Technically, the dissemination classification (zoning, administrative boundaries, or regular tessellations such as grid squares) is a categorical variable like any another one (an additional dimension of tabular data). It is therefore possible to deal with disclosure risk with no geographical consideration. Nevertheless, a geographically intelligent management of disclosure issues will preserve the underlying spatial phenomenon. A risk-utility compromise has to be made, using relevant distortion indicators (EFGS & Eurostat, 2017). The risk for identifying holdings by crossing census gridded data with the proposed scientific use files (see 9.5.3 - Scientific use files) is close to zero. This is due to the following facts:

  • Gridded information does not include the number of holdings explaining each characteristic. Only aggregated number of holdings is provided
  • Gridded information is tabular information; it represents more than one holding; it is therefore treated with the standard method for disclosure control as any other tabulation, using the following algorithm:
    • If the value of the cell is explained by 4 or less holdings, or if more than 85% of the value is explained by 1 or 2 holdings, then the information is not disclosed
    • the minimum value that a user will observe is 10 holdings
    • the minimum observed total data in any variable that is not disclosed in the grids due to disclosure control represents 10% of the total of the variable in the EU (a strict disclosure control algorithm is used)

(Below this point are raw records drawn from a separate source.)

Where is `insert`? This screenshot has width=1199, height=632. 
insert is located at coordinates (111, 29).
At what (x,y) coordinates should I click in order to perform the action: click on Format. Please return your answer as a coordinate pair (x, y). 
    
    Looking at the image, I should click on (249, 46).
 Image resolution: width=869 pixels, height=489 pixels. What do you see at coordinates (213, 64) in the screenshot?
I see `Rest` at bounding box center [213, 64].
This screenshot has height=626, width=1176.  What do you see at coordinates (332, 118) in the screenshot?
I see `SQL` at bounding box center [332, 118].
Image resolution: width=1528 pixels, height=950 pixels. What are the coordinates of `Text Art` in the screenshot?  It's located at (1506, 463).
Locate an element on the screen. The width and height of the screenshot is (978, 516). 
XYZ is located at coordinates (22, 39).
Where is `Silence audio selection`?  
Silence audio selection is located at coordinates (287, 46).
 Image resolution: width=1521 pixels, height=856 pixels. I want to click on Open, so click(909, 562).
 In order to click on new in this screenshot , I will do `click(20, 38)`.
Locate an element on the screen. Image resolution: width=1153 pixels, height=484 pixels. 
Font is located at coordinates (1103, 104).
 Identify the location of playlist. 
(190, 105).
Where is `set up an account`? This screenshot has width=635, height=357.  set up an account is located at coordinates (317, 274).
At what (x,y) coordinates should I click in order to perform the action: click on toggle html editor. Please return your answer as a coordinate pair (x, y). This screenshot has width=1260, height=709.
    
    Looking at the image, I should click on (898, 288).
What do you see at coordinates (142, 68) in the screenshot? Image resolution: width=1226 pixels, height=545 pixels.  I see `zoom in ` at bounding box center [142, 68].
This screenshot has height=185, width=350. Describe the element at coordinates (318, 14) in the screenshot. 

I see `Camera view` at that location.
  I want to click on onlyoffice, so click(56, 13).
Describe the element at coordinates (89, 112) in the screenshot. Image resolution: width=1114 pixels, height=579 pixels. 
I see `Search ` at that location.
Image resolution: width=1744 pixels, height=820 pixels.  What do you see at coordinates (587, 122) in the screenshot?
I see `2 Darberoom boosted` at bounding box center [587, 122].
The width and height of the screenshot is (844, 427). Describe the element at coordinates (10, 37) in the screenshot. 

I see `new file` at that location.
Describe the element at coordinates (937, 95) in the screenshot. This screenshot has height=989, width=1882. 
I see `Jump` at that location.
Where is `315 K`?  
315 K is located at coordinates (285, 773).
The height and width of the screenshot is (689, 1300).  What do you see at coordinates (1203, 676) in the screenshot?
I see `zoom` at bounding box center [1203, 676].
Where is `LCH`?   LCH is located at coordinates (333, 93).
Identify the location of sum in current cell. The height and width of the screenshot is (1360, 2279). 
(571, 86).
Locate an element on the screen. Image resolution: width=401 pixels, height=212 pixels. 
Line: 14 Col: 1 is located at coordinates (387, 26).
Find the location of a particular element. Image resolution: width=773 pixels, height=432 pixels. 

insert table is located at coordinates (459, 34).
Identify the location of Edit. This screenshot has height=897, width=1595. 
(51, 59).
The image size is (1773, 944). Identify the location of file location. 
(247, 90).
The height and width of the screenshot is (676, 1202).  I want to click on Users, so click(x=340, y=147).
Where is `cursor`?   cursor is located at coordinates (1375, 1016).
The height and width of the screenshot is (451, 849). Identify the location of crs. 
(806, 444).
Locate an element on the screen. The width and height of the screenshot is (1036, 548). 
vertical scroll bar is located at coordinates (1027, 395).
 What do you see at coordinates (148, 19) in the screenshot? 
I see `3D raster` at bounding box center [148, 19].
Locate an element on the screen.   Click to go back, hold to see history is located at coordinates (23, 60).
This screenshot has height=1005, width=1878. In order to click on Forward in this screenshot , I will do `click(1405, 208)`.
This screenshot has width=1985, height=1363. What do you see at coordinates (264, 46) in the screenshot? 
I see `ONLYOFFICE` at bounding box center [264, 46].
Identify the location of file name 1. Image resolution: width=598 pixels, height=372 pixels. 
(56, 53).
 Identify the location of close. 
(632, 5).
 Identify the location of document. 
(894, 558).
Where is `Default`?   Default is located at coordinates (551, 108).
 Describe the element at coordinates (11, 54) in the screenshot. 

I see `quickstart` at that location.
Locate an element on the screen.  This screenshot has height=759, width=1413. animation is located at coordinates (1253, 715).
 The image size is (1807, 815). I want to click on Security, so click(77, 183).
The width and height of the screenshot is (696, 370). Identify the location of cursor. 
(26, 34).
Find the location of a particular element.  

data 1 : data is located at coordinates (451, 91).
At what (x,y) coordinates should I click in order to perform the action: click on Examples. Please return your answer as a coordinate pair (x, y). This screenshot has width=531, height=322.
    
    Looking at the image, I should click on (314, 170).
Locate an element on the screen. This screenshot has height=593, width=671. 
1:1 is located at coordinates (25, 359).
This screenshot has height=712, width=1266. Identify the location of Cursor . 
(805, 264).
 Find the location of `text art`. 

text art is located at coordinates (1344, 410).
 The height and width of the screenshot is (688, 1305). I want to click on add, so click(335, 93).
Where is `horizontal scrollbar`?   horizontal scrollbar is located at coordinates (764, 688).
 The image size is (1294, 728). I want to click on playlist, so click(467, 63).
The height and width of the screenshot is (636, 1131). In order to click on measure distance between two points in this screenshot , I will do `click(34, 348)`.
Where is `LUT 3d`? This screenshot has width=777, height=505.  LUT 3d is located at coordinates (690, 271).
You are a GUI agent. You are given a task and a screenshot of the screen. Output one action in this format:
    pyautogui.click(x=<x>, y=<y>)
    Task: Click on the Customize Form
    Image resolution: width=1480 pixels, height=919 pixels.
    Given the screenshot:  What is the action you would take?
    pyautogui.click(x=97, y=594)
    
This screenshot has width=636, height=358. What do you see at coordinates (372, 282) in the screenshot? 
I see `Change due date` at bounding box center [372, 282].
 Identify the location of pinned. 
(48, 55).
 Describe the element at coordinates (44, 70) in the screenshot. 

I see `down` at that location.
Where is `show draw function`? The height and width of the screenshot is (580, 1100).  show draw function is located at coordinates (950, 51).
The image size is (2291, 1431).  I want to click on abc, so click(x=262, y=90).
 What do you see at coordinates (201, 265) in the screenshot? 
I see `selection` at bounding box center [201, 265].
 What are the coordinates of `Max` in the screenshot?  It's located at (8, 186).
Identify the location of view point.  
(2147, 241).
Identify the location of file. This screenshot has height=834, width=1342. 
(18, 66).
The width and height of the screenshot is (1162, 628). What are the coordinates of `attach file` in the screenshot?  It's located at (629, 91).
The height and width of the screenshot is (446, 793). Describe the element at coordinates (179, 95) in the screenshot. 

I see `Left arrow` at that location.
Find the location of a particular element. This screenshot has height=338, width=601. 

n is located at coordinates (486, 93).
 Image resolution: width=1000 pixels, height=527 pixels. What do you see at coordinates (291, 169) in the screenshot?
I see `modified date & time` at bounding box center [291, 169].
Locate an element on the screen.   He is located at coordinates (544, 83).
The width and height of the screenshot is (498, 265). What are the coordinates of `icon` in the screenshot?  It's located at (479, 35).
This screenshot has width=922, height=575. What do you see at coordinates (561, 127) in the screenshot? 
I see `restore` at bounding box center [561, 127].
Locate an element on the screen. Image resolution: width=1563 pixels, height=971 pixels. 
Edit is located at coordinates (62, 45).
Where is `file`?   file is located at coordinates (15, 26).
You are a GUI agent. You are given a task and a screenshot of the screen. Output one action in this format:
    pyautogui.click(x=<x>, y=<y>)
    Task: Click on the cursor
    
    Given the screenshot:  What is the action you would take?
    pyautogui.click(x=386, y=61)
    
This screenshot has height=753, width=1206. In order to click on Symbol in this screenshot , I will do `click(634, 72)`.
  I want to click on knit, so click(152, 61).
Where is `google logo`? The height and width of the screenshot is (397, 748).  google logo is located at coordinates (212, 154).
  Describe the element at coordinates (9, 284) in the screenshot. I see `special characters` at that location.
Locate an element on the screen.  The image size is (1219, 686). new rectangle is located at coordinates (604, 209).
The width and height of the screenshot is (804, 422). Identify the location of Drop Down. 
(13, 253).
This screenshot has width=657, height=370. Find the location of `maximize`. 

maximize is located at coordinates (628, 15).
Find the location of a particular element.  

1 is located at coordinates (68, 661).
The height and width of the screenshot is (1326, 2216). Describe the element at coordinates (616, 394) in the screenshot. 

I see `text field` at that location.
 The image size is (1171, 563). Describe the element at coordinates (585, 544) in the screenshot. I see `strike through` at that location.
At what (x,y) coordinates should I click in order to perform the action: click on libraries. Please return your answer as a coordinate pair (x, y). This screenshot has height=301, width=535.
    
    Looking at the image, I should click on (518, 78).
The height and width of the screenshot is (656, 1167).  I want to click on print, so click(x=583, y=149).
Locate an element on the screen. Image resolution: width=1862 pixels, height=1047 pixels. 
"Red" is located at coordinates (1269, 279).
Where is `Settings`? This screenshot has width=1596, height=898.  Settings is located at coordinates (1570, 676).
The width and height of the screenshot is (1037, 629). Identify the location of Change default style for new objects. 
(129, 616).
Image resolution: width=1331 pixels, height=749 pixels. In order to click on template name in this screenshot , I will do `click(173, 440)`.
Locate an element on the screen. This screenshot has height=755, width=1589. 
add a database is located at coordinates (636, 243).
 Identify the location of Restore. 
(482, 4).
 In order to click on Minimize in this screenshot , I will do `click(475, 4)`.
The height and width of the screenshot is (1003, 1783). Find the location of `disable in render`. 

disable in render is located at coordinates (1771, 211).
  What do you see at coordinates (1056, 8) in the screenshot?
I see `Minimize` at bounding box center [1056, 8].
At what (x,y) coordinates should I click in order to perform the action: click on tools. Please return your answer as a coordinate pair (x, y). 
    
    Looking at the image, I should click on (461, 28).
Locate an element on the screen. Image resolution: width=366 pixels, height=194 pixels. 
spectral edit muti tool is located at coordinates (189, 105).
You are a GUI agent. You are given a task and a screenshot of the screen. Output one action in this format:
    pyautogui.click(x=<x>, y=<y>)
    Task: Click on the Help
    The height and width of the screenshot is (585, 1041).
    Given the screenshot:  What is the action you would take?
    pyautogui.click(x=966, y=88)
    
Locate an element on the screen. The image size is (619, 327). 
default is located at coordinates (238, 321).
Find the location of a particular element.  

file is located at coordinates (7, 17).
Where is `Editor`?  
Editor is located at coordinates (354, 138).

  • The method used for locating the holding has a high uncertainty. It is not guaranteed that the holding is actually located in the grid cell where it is shown. This is due to:
    • Coordinates are rounded to a 10km INSPIRE grid.
    • Holdings are represented as points, while they represent polygons; in the case of big farms, they are present in more than one grid, but only one X,Y coordinate pair represents the holding

Figure 65 – Agricultural holding density (number of farms per square Km of UAA)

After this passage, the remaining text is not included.